─── EXERCISE INPUTS
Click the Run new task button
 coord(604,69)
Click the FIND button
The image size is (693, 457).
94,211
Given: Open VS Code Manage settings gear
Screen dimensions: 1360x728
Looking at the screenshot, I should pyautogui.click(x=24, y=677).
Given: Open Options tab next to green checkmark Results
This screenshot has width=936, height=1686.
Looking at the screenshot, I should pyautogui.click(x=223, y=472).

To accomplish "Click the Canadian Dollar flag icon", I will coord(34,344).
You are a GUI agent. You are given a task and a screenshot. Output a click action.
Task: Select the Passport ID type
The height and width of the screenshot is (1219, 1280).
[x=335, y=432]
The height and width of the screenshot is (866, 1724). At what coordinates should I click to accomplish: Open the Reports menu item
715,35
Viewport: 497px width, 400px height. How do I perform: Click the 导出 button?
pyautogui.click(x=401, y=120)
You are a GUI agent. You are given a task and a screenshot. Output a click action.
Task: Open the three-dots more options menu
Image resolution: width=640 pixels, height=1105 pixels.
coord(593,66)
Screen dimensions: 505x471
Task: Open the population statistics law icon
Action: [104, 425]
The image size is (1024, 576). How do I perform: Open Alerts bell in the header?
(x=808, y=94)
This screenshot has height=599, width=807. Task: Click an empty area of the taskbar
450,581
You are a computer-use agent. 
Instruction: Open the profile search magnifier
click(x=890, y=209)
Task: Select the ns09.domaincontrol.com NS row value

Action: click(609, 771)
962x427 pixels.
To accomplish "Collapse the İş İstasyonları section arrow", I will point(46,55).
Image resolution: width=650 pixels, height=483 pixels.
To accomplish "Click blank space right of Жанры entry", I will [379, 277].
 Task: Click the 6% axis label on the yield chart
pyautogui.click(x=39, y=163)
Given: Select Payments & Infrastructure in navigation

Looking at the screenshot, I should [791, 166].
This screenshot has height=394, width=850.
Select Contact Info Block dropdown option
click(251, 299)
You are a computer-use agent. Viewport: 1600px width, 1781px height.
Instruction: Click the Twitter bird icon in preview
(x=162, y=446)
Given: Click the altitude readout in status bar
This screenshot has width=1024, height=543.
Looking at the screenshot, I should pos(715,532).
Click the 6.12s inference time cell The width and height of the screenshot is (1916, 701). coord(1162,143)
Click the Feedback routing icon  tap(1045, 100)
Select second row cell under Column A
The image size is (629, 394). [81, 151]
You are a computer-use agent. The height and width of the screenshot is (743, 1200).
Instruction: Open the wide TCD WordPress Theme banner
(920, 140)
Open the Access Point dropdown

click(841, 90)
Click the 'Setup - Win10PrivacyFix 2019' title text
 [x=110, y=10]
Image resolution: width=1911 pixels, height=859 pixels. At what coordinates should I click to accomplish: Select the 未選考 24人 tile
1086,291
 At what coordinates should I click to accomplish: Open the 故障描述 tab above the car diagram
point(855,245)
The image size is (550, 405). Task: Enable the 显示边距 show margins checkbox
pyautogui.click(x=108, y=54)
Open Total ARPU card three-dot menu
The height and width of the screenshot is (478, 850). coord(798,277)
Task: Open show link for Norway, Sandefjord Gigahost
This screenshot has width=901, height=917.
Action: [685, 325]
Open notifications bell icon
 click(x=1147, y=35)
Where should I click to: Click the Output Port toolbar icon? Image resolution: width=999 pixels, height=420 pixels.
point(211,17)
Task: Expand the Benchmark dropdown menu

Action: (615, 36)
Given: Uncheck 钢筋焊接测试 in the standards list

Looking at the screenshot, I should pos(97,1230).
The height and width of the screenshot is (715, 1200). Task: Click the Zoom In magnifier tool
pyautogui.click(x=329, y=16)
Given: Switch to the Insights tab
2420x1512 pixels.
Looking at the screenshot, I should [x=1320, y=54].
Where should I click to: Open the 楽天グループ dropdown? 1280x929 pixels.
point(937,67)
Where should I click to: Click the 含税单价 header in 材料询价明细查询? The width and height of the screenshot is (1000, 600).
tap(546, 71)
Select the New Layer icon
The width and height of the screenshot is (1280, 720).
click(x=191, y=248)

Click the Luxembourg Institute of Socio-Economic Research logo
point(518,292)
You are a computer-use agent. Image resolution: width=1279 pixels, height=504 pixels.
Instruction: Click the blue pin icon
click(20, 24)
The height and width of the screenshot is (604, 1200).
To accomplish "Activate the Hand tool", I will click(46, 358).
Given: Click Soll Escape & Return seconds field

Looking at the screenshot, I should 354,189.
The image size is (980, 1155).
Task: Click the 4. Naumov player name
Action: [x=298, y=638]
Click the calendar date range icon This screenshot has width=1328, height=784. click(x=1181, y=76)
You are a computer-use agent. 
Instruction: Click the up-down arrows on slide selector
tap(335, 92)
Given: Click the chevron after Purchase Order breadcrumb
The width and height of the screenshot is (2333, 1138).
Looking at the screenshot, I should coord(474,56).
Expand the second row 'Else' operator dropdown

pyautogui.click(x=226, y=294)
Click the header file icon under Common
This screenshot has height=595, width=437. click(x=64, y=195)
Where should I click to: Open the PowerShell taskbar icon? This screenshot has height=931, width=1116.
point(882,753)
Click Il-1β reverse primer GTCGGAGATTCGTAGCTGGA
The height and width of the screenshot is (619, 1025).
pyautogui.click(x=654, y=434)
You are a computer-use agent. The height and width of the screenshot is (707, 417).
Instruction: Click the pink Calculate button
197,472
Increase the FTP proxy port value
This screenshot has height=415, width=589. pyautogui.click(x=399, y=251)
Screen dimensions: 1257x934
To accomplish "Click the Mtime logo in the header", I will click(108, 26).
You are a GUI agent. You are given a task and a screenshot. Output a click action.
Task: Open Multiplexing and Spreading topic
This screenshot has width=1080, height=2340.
──────
- WORK ORDER -
Reproduce the data above in full, with no line missing.

- ANSWER SECTION -
Click the Run new task button
 coord(604,69)
Click the FIND button
The image size is (693, 457).
94,211
Given: Open VS Code Manage settings gear
Screen dimensions: 1360x728
Looking at the screenshot, I should pyautogui.click(x=24, y=677).
Given: Open Options tab next to green checkmark Results
This screenshot has width=936, height=1686.
Looking at the screenshot, I should pyautogui.click(x=223, y=472).

To accomplish "Click the Canadian Dollar flag icon", I will coord(34,344).
You are a GUI agent. You are given a task and a screenshot. Output a click action.
Task: Select the Passport ID type
The height and width of the screenshot is (1219, 1280).
[x=335, y=432]
The height and width of the screenshot is (866, 1724). At what coordinates should I click to accomplish: Open the Reports menu item
715,35
Viewport: 497px width, 400px height. How do I perform: Click the 导出 button?
pyautogui.click(x=401, y=120)
You are a GUI agent. You are given a task and a screenshot. Output a click action.
Task: Open the three-dots more options menu
Image resolution: width=640 pixels, height=1105 pixels.
coord(593,66)
Screen dimensions: 505x471
Task: Open the population statistics law icon
Action: [104, 425]
The image size is (1024, 576). How do I perform: Open Alerts bell in the header?
(x=808, y=94)
This screenshot has height=599, width=807. Task: Click an empty area of the taskbar
450,581
You are a computer-use agent. 
Instruction: Open the profile search magnifier
click(x=890, y=209)
Task: Select the ns09.domaincontrol.com NS row value

Action: click(609, 771)
962x427 pixels.
To accomplish "Collapse the İş İstasyonları section arrow", I will point(46,55).
Image resolution: width=650 pixels, height=483 pixels.
To accomplish "Click blank space right of Жанры entry", I will [379, 277].
 Task: Click the 6% axis label on the yield chart
pyautogui.click(x=39, y=163)
Given: Select Payments & Infrastructure in navigation

Looking at the screenshot, I should [791, 166].
This screenshot has height=394, width=850.
Select Contact Info Block dropdown option
click(251, 299)
You are a computer-use agent. Viewport: 1600px width, 1781px height.
Instruction: Click the Twitter bird icon in preview
(x=162, y=446)
Given: Click the altitude readout in status bar
This screenshot has width=1024, height=543.
Looking at the screenshot, I should pos(715,532).
Click the 6.12s inference time cell The width and height of the screenshot is (1916, 701). coord(1162,143)
Click the Feedback routing icon  tap(1045, 100)
Select second row cell under Column A
The image size is (629, 394). [81, 151]
You are a computer-use agent. The height and width of the screenshot is (743, 1200).
Instruction: Open the wide TCD WordPress Theme banner
(920, 140)
Open the Access Point dropdown

click(841, 90)
Click the 'Setup - Win10PrivacyFix 2019' title text
 [x=110, y=10]
Image resolution: width=1911 pixels, height=859 pixels. At what coordinates should I click to accomplish: Select the 未選考 24人 tile
1086,291
 At what coordinates should I click to accomplish: Open the 故障描述 tab above the car diagram
point(855,245)
The image size is (550, 405). Task: Enable the 显示边距 show margins checkbox
pyautogui.click(x=108, y=54)
Open Total ARPU card three-dot menu
The height and width of the screenshot is (478, 850). coord(798,277)
Task: Open show link for Norway, Sandefjord Gigahost
This screenshot has width=901, height=917.
Action: [685, 325]
Open notifications bell icon
 click(x=1147, y=35)
Where should I click to: Click the Output Port toolbar icon? Image resolution: width=999 pixels, height=420 pixels.
point(211,17)
Task: Expand the Benchmark dropdown menu

Action: (615, 36)
Given: Uncheck 钢筋焊接测试 in the standards list

Looking at the screenshot, I should pos(97,1230).
The height and width of the screenshot is (715, 1200). Task: Click the Zoom In magnifier tool
pyautogui.click(x=329, y=16)
Given: Switch to the Insights tab
2420x1512 pixels.
Looking at the screenshot, I should [x=1320, y=54].
Where should I click to: Open the 楽天グループ dropdown? 1280x929 pixels.
point(937,67)
Where should I click to: Click the 含税单价 header in 材料询价明细查询? The width and height of the screenshot is (1000, 600).
tap(546, 71)
Select the New Layer icon
The width and height of the screenshot is (1280, 720).
click(x=191, y=248)

Click the Luxembourg Institute of Socio-Economic Research logo
point(518,292)
You are a computer-use agent. Image resolution: width=1279 pixels, height=504 pixels.
Instruction: Click the blue pin icon
click(20, 24)
The height and width of the screenshot is (604, 1200).
To accomplish "Activate the Hand tool", I will click(46, 358).
Given: Click Soll Escape & Return seconds field

Looking at the screenshot, I should 354,189.
The image size is (980, 1155).
Task: Click the 4. Naumov player name
Action: [x=298, y=638]
Click the calendar date range icon This screenshot has width=1328, height=784. click(x=1181, y=76)
You are a computer-use agent. 
Instruction: Click the up-down arrows on slide selector
tap(335, 92)
Given: Click the chevron after Purchase Order breadcrumb
The width and height of the screenshot is (2333, 1138).
Looking at the screenshot, I should coord(474,56).
Expand the second row 'Else' operator dropdown

pyautogui.click(x=226, y=294)
Click the header file icon under Common
This screenshot has height=595, width=437. click(x=64, y=195)
Where should I click to: Open the PowerShell taskbar icon? This screenshot has height=931, width=1116.
point(882,753)
Click Il-1β reverse primer GTCGGAGATTCGTAGCTGGA
The height and width of the screenshot is (619, 1025).
pyautogui.click(x=654, y=434)
You are a computer-use agent. The height and width of the screenshot is (707, 417).
Instruction: Click the pink Calculate button
197,472
Increase the FTP proxy port value
This screenshot has height=415, width=589. pyautogui.click(x=399, y=251)
Screen dimensions: 1257x934
To accomplish "Click the Mtime logo in the header", I will click(108, 26).
You are a GUI agent. You are given a task and a screenshot. Output a click action.
Task: Open Multiplexing and Spreading topic
This screenshot has width=1080, height=2340.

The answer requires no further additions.